If you are at least 72 years old, or love someone who is, 2021 brings us the return of the RMD.
Last year in the heat of the sharp and fast bear market, the government told retirees they did not have to take their annual required minimum distribution (RMD) from their traditional 401(k) and traditional Individual Retirement Accounts (IRA).
They’re now back in play. If you are at least 72 (or you were at least 70 ½ by the end of 2019) you are required to take annual RMDs from your tax-deferred retirement accounts.
This is one tax requirement you don’t want to mess with. Failure to take an RMD can result in a 50% penalty tax on the amount you were supposed to withdraw.
If you have previously taken RMDs, it wouldn’t hurt to circle back to those accounts and confirm you are once again scheduled to receive an RMD this year. (You can also receive it monthly if you prefer.) If this is your inaugural RMD year, the brokerage or retirement plan that handles your accounts can tell you what your RMD is, and you can decide when you want it zapped to your bank account.
If you don’t need the RMD for regular household expenses, you still must take the distribution. But that doesn’t mean you must spend it.
How to use an RMD
If you don’t need the money for living expenses, let’s review some uses for the money:
- Save it. As a retiree, I want you to have both an emergency fund and at least two years of living expenses tucked into separate savings accounts. This is how you sleep well during bear markets. If you don’t yet have an emergency fund that can cover at least a year of expenses, check out the Ultimate Opportunity Saving Account being offered at Alliant Credit Union that I endorse. If you save $100 a month for 12 straight months your account will be credited with a $100 bonus. That is a seriously great deal.

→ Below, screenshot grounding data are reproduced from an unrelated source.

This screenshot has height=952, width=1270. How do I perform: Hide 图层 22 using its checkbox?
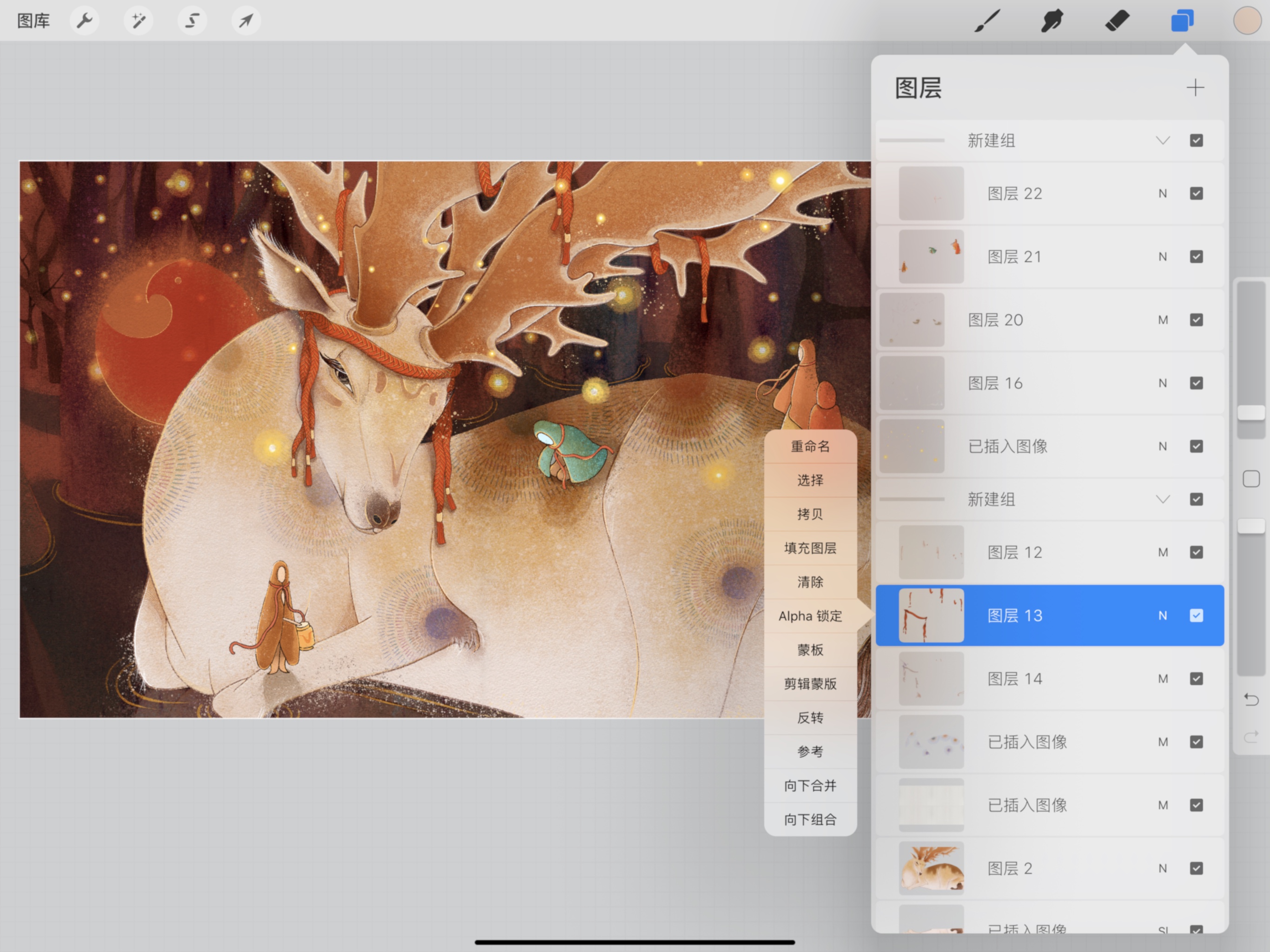1197,193
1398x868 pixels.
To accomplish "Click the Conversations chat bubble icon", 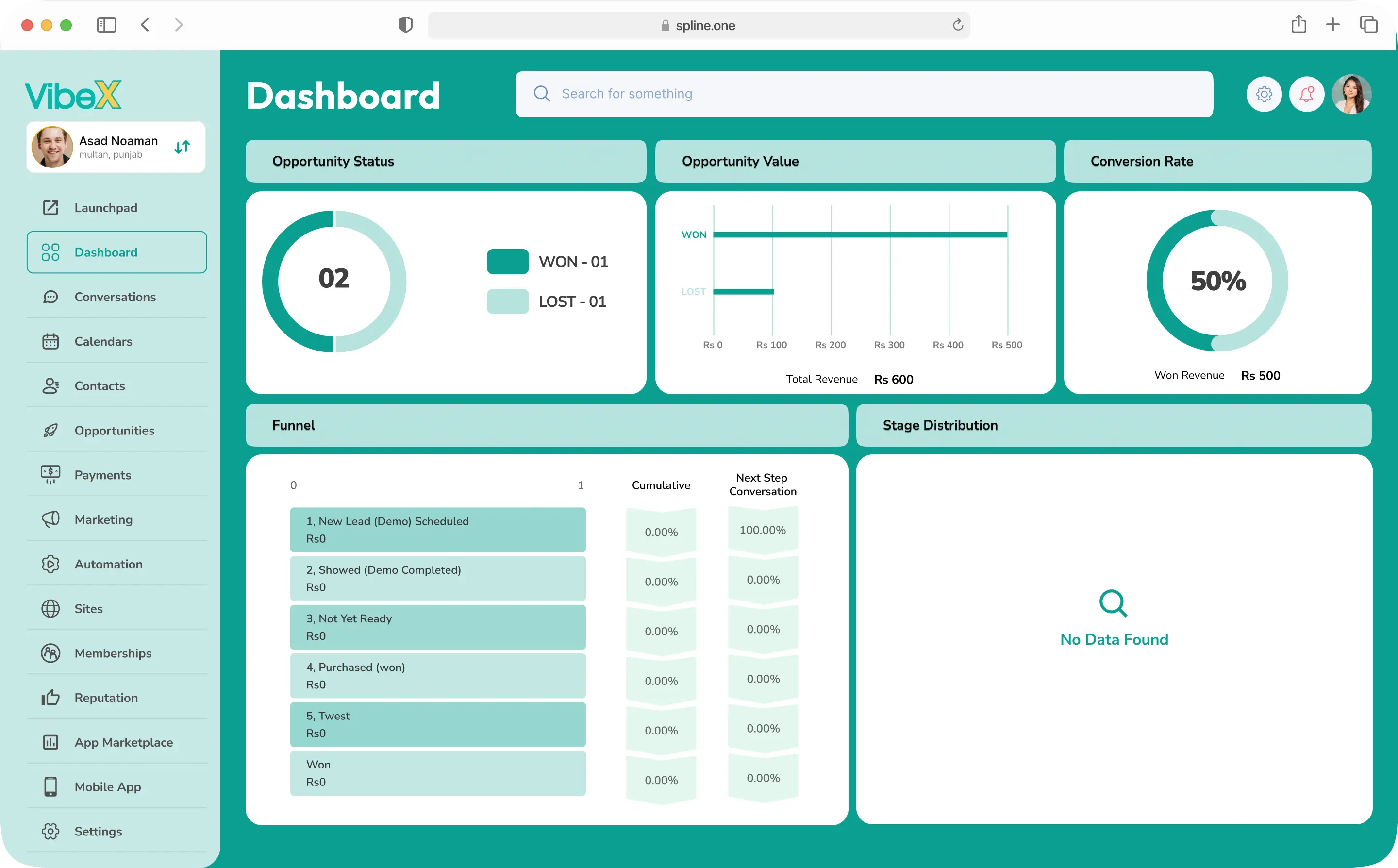I will pyautogui.click(x=50, y=297).
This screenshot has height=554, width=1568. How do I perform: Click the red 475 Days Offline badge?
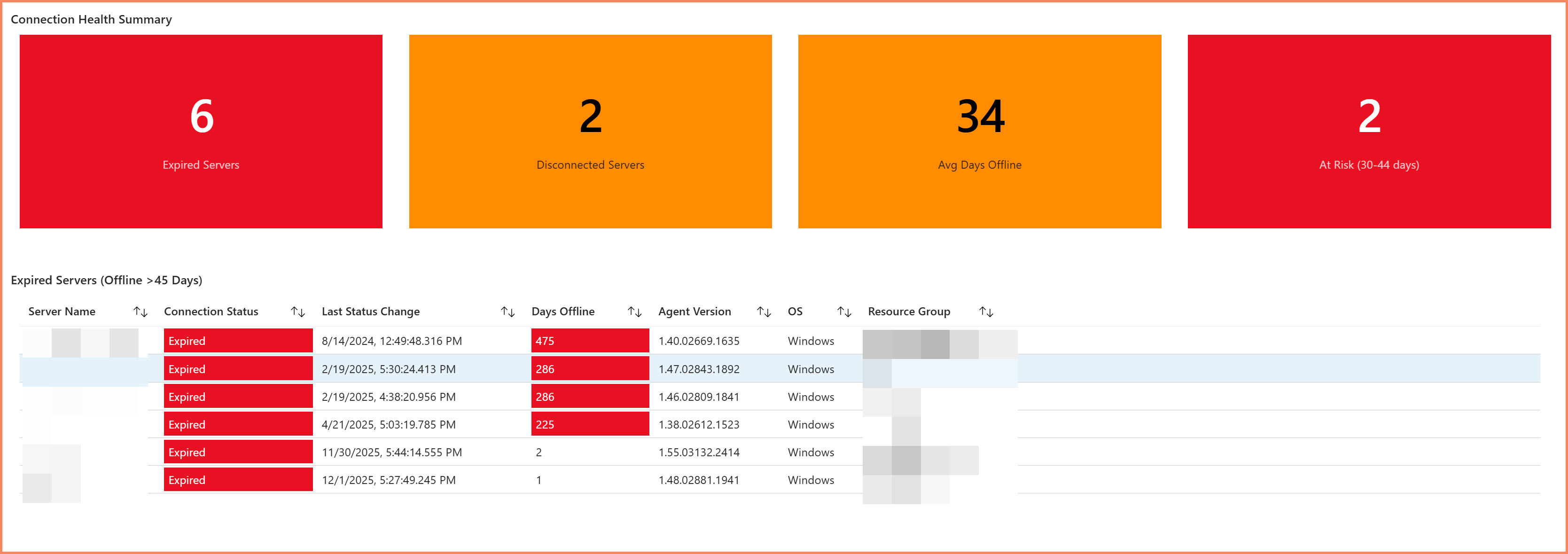589,341
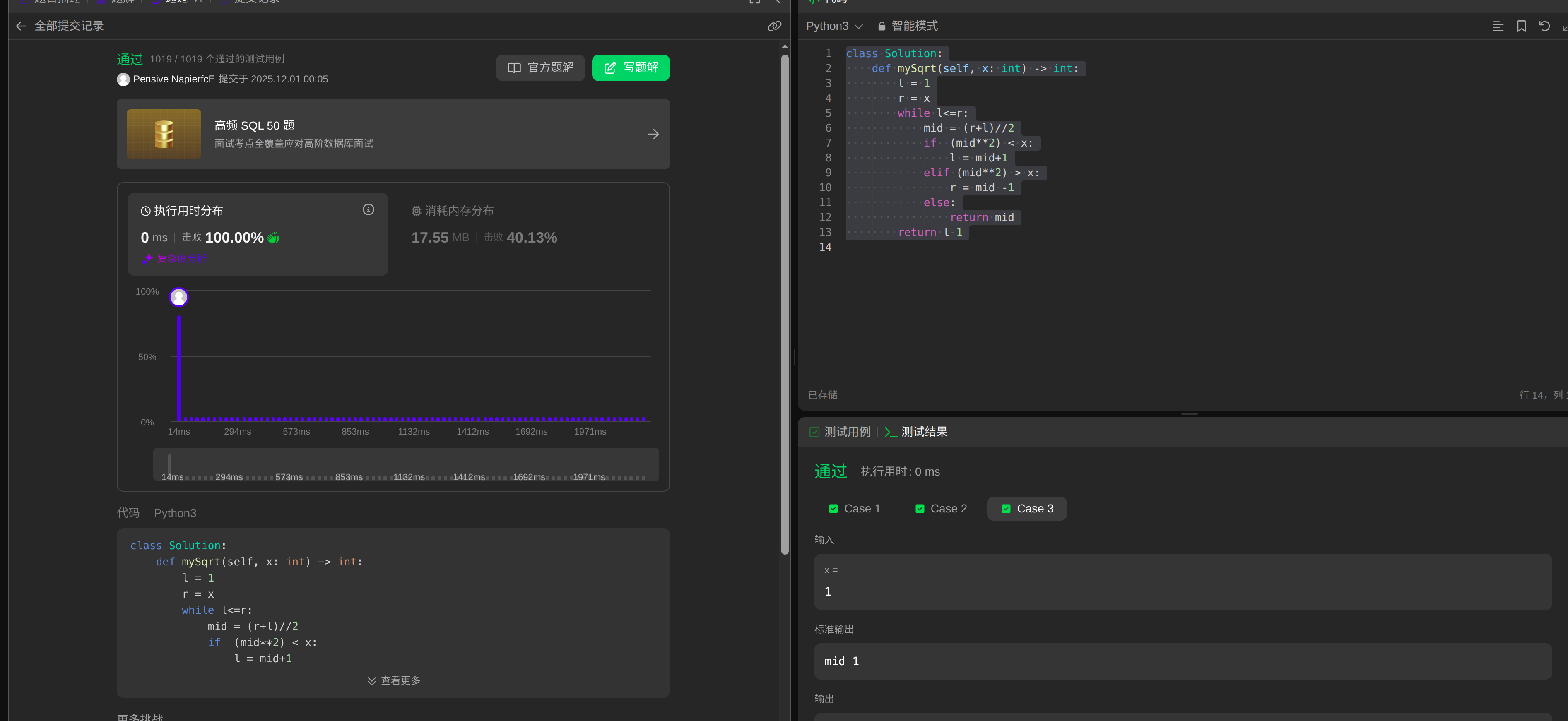Switch to the 测试结果 tab
This screenshot has height=721, width=1568.
click(916, 432)
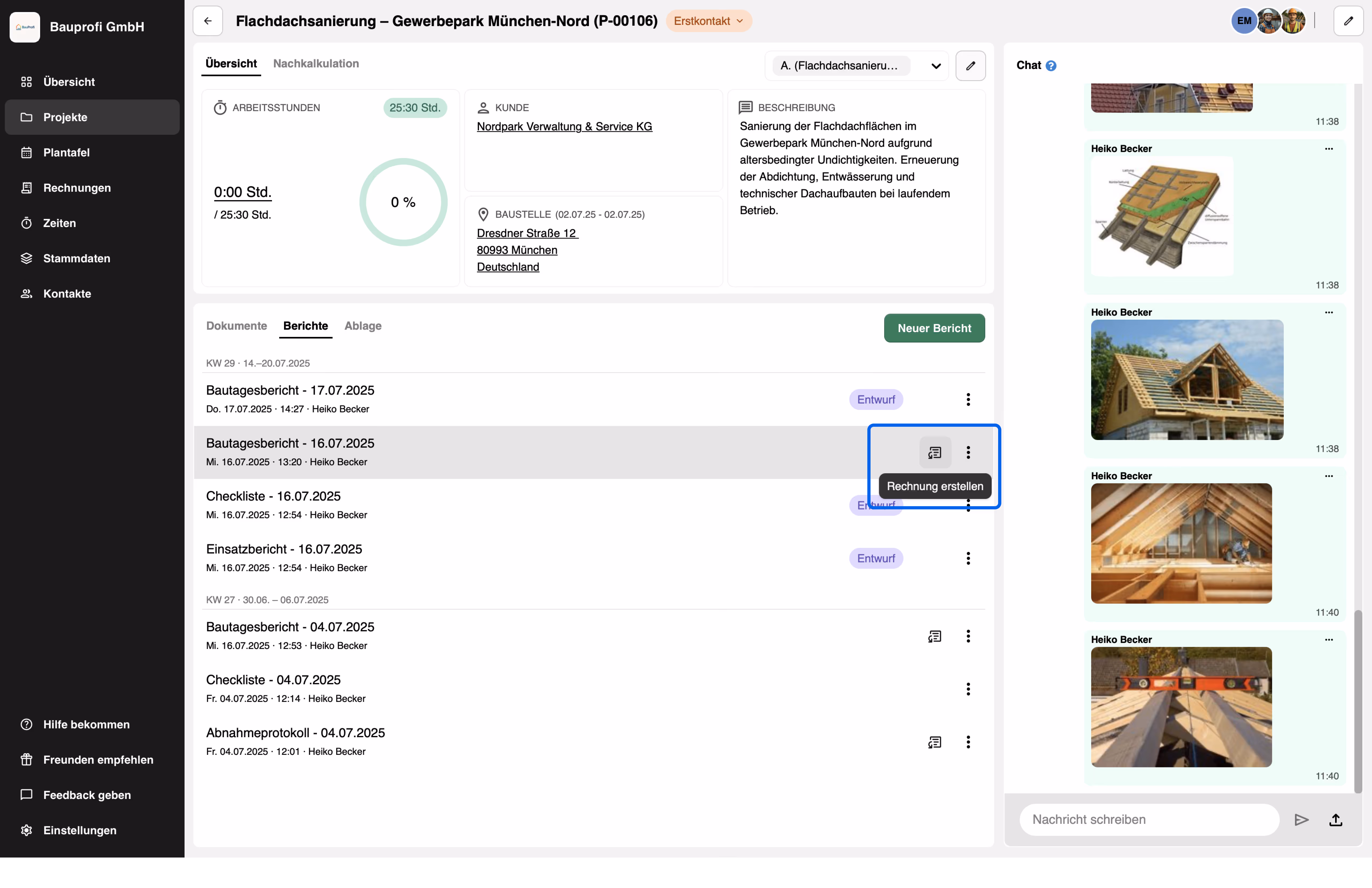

- Pay down debt. Okay my 72+ friends: if you have any debt, I want you to make it a priority to get it paid off. Still paying off a mortgage? That’s your first target.
- Reinvest it. If your goal is to keep some money growing for your 80s and 90s, or you want to leave some money for your grandchildren or other heirs, you can always reinvest the money. Once the money is distributed from the retirement account, you can reinvest it in a regular taxable account. I recommend you focus on low-cost diversified index mutual funds or exchange-traded funds (ETFs). Keep in mind that if you own shares in a taxable account for at least one year, any gains you make when you sell will be taxed at your long-term capital gains rate, not your income tax rate (which is what applies to RMDs). Most people have a maximum capital gains tax rate of 15%.
- Bucket List it. Looking forward to when the pandemic is under control and we can travel again? Me too. If you have your eye on a big trip later this year, or maybe in the next few years, save the RMD in a separate account. When you separate money from your checking account it is easier to not use it for everyday expenses. That’s the best way to use your RMD to pay for a big trip on your post-pandemic to do list.